Reproduce every entry exactly as shown.

++++ SOURCE MATERIAL

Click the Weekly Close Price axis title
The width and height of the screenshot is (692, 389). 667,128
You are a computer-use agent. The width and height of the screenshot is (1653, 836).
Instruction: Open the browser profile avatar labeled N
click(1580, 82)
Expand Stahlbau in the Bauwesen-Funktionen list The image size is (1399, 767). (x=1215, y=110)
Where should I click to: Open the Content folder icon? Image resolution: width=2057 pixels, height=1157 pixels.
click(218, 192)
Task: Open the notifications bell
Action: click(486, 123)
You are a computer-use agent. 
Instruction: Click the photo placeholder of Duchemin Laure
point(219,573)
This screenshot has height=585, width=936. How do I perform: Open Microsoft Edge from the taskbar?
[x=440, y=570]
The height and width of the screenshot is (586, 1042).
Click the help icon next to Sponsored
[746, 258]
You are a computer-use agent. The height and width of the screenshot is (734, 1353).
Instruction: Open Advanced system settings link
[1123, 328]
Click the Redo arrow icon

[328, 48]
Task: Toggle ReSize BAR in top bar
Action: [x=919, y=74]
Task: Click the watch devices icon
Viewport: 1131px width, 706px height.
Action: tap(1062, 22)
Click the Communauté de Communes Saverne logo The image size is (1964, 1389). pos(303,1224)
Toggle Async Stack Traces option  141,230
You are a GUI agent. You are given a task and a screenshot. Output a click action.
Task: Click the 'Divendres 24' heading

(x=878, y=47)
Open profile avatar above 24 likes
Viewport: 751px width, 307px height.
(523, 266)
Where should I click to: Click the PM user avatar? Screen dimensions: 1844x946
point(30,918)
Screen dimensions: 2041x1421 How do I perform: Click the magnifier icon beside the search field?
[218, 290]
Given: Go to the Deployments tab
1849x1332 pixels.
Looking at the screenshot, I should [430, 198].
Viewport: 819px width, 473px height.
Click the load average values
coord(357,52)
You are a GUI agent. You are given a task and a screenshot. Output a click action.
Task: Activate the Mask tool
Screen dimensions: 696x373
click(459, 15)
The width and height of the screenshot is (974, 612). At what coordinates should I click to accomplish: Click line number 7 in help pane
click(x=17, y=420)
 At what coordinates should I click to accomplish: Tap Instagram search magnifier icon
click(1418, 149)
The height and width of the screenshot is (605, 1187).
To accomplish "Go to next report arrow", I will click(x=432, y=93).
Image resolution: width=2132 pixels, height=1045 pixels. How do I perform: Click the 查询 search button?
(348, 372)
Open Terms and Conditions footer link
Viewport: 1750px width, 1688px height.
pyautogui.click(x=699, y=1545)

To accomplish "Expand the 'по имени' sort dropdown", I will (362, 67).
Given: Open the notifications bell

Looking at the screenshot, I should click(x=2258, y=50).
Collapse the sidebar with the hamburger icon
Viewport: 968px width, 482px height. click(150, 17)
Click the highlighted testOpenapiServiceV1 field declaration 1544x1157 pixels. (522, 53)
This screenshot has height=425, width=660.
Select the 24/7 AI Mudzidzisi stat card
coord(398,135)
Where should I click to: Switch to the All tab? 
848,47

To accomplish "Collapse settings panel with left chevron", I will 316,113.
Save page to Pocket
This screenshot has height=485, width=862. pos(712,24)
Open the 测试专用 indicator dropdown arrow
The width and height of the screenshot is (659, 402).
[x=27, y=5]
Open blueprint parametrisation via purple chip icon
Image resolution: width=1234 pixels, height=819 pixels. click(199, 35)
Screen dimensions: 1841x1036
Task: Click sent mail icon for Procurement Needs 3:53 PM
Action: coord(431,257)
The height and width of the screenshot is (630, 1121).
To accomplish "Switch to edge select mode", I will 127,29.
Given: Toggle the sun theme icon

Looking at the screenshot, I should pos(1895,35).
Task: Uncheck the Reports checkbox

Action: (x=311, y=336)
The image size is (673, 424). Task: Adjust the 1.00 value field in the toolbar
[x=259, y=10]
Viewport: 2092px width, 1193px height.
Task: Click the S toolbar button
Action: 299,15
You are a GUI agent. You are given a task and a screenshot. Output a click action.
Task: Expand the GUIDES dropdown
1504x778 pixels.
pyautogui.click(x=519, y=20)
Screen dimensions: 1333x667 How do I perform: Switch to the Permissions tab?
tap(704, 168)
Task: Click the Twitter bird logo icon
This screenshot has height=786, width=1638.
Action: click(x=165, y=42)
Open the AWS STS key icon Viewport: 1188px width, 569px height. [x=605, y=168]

++++++++

**EXERCISE ANSWER**
Click the Weekly Close Price axis title
The width and height of the screenshot is (692, 389). 667,128
You are a computer-use agent. The width and height of the screenshot is (1653, 836).
Instruction: Open the browser profile avatar labeled N
click(1580, 82)
Expand Stahlbau in the Bauwesen-Funktionen list The image size is (1399, 767). (x=1215, y=110)
Where should I click to: Open the Content folder icon? Image resolution: width=2057 pixels, height=1157 pixels.
click(218, 192)
Task: Open the notifications bell
Action: click(486, 123)
You are a computer-use agent. 
Instruction: Click the photo placeholder of Duchemin Laure
point(219,573)
This screenshot has height=585, width=936. How do I perform: Open Microsoft Edge from the taskbar?
[x=440, y=570]
The height and width of the screenshot is (586, 1042).
Click the help icon next to Sponsored
[746, 258]
You are a computer-use agent. The height and width of the screenshot is (734, 1353).
Instruction: Open Advanced system settings link
[1123, 328]
Click the Redo arrow icon

[328, 48]
Task: Toggle ReSize BAR in top bar
Action: [x=919, y=74]
Task: Click the watch devices icon
Viewport: 1131px width, 706px height.
Action: tap(1062, 22)
Click the Communauté de Communes Saverne logo The image size is (1964, 1389). pos(303,1224)
Toggle Async Stack Traces option  141,230
You are a GUI agent. You are given a task and a screenshot. Output a click action.
Task: Click the 'Divendres 24' heading

(x=878, y=47)
Open profile avatar above 24 likes
Viewport: 751px width, 307px height.
(523, 266)
Where should I click to: Click the PM user avatar? Screen dimensions: 1844x946
point(30,918)
Screen dimensions: 2041x1421 How do I perform: Click the magnifier icon beside the search field?
[218, 290]
Given: Go to the Deployments tab
1849x1332 pixels.
Looking at the screenshot, I should [430, 198].
Viewport: 819px width, 473px height.
Click the load average values
coord(357,52)
You are a GUI agent. You are given a task and a screenshot. Output a click action.
Task: Activate the Mask tool
Screen dimensions: 696x373
click(459, 15)
The width and height of the screenshot is (974, 612). At what coordinates should I click to accomplish: Click line number 7 in help pane
click(x=17, y=420)
 At what coordinates should I click to accomplish: Tap Instagram search magnifier icon
click(1418, 149)
The height and width of the screenshot is (605, 1187).
To accomplish "Go to next report arrow", I will click(x=432, y=93).
Image resolution: width=2132 pixels, height=1045 pixels. How do I perform: Click the 查询 search button?
(348, 372)
Open Terms and Conditions footer link
Viewport: 1750px width, 1688px height.
pyautogui.click(x=699, y=1545)

To accomplish "Expand the 'по имени' sort dropdown", I will (362, 67).
Given: Open the notifications bell

Looking at the screenshot, I should click(x=2258, y=50).
Collapse the sidebar with the hamburger icon
Viewport: 968px width, 482px height. click(150, 17)
Click the highlighted testOpenapiServiceV1 field declaration 1544x1157 pixels. (522, 53)
This screenshot has height=425, width=660.
Select the 24/7 AI Mudzidzisi stat card
coord(398,135)
Where should I click to: Switch to the All tab? 
848,47

To accomplish "Collapse settings panel with left chevron", I will 316,113.
Save page to Pocket
This screenshot has height=485, width=862. pos(712,24)
Open the 测试专用 indicator dropdown arrow
The width and height of the screenshot is (659, 402).
[x=27, y=5]
Open blueprint parametrisation via purple chip icon
Image resolution: width=1234 pixels, height=819 pixels. click(199, 35)
Screen dimensions: 1841x1036
Task: Click sent mail icon for Procurement Needs 3:53 PM
Action: coord(431,257)
The height and width of the screenshot is (630, 1121).
To accomplish "Switch to edge select mode", I will 127,29.
Given: Toggle the sun theme icon

Looking at the screenshot, I should pos(1895,35).
Task: Uncheck the Reports checkbox

Action: (x=311, y=336)
The image size is (673, 424). Task: Adjust the 1.00 value field in the toolbar
[x=259, y=10]
Viewport: 2092px width, 1193px height.
Task: Click the S toolbar button
Action: 299,15
You are a GUI agent. You are given a task and a screenshot. Output a click action.
Task: Expand the GUIDES dropdown
1504x778 pixels.
pyautogui.click(x=519, y=20)
Screen dimensions: 1333x667 How do I perform: Switch to the Permissions tab?
tap(704, 168)
Task: Click the Twitter bird logo icon
This screenshot has height=786, width=1638.
Action: click(x=165, y=42)
Open the AWS STS key icon Viewport: 1188px width, 569px height. [x=605, y=168]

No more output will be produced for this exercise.